EXERCISE AIM: Only the lines from the one with "Task: Decrease Espresso Machine quantity" through the last line of the data below are to be duplicated, exactly and without pictures.

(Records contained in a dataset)
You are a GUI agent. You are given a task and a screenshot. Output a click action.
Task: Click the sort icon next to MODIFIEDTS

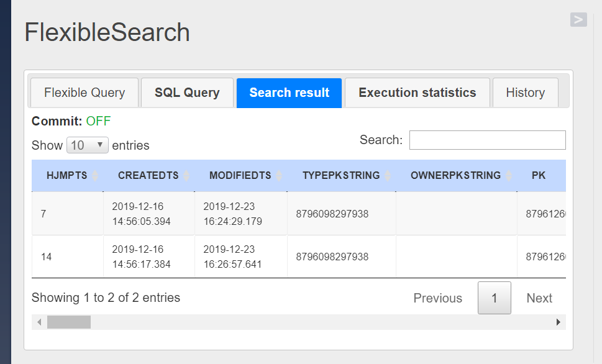(x=279, y=176)
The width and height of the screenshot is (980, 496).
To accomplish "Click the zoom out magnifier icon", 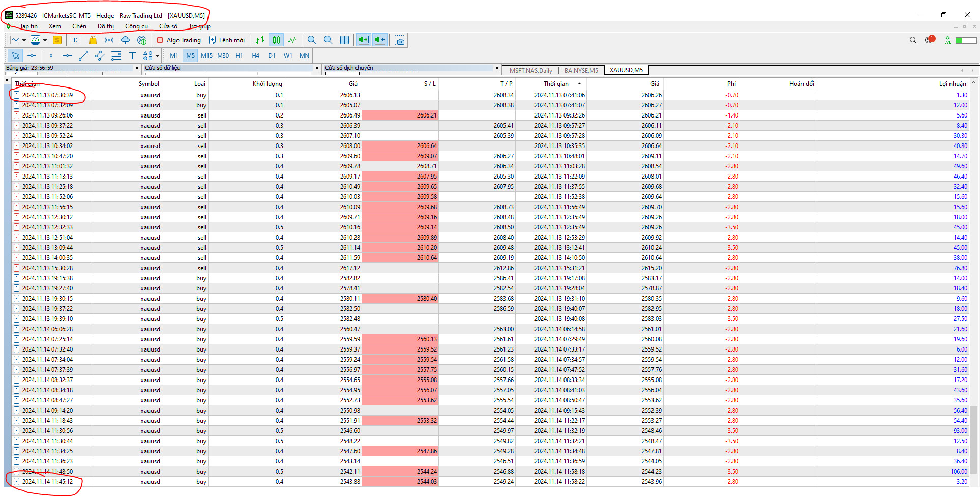I will click(x=328, y=40).
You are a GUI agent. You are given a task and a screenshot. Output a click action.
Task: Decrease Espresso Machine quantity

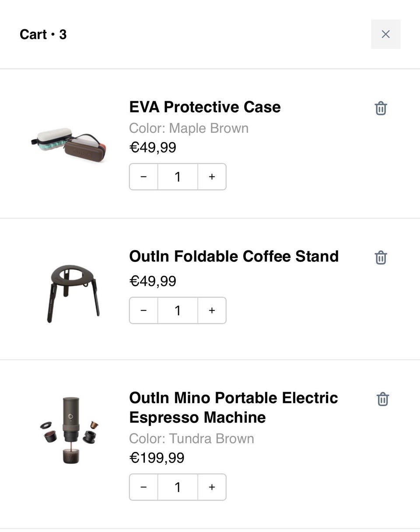(144, 487)
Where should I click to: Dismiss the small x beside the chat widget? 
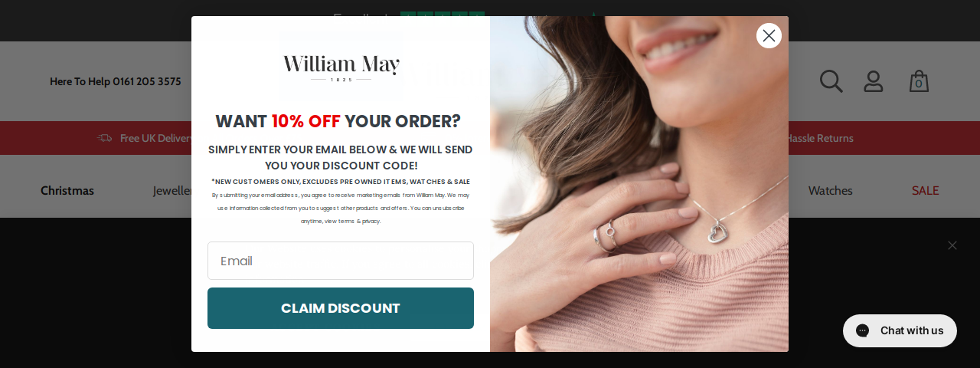(952, 245)
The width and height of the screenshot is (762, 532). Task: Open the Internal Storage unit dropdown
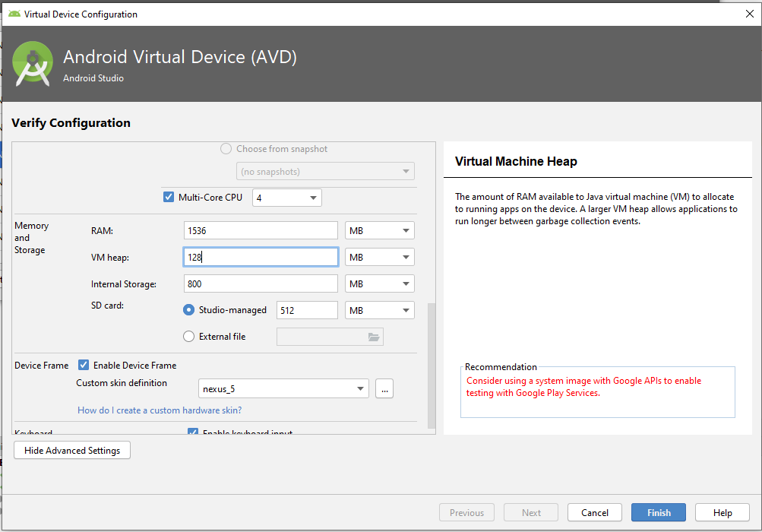pos(379,284)
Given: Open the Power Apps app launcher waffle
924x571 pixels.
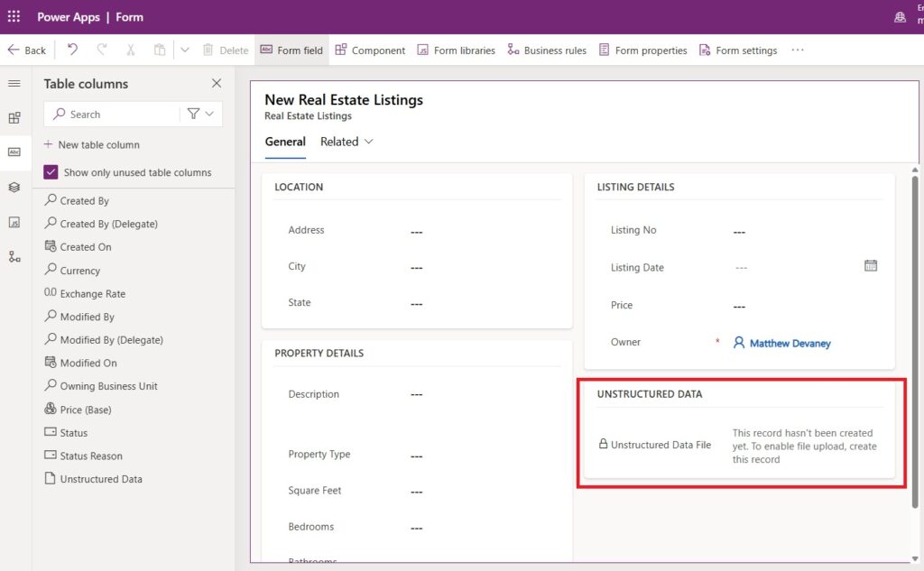Looking at the screenshot, I should point(14,16).
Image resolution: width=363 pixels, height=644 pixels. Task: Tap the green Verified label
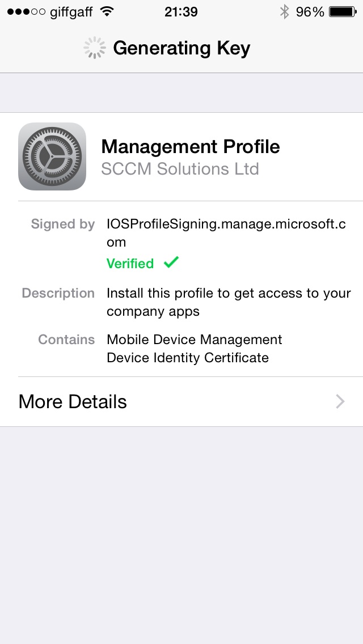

PROBLEM SOLUTION:
Task: Decrease Espresso Machine quantity

(144, 487)
Where should I click to: Dismiss the small x beside the chat widget? 
(952, 245)
The width and height of the screenshot is (762, 532). Task: Open the Internal Storage unit dropdown
pos(379,284)
Given: Open the Power Apps app launcher waffle
924x571 pixels.
Looking at the screenshot, I should point(14,16).
Image resolution: width=363 pixels, height=644 pixels. Task: Tap the green Verified label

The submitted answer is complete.